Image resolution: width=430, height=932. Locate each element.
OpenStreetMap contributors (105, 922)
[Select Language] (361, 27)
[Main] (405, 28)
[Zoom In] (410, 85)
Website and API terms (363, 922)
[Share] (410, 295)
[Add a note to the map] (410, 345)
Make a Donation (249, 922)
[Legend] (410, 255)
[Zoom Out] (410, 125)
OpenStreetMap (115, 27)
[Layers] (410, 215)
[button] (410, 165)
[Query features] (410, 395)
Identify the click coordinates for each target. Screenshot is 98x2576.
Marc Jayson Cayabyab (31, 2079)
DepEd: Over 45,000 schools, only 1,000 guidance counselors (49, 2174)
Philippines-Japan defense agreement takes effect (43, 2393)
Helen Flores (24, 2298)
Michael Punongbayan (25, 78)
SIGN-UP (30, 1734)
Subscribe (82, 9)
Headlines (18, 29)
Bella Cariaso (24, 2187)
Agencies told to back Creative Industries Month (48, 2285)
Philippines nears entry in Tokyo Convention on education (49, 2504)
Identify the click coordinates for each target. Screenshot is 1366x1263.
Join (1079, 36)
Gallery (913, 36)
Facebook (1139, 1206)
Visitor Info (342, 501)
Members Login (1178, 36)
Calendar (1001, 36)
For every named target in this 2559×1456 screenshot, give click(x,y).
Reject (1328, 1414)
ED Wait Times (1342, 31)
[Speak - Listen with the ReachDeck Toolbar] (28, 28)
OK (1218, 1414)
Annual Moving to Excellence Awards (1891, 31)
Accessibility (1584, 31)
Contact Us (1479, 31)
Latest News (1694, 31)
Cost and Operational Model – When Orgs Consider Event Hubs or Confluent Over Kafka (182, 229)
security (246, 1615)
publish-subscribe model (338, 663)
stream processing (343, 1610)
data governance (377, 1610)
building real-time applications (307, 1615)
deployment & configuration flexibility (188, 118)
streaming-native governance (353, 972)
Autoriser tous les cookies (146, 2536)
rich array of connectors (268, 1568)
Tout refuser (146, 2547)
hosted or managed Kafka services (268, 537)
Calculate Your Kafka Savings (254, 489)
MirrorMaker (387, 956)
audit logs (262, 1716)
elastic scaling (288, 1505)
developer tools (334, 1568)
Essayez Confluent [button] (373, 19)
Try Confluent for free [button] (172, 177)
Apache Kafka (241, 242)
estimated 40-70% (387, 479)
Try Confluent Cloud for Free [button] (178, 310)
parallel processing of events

◆ ◆ ◆ ◆ ◆ ◆ ◆

#### [TASK ITEM]
Copy exactly the stretch of data above from the line with "stream processing (343, 1610)" through the line with "hosted or managed Kafka services (268, 537)", and omit all other lines.

#### [RESPONSE AREA]
stream processing (343, 1610)
data governance (377, 1610)
building real-time applications (307, 1615)
deployment & configuration flexibility (188, 118)
streaming-native governance (353, 972)
Autoriser tous les cookies (146, 2536)
rich array of connectors (268, 1568)
Tout refuser (146, 2547)
hosted or managed Kafka services (268, 537)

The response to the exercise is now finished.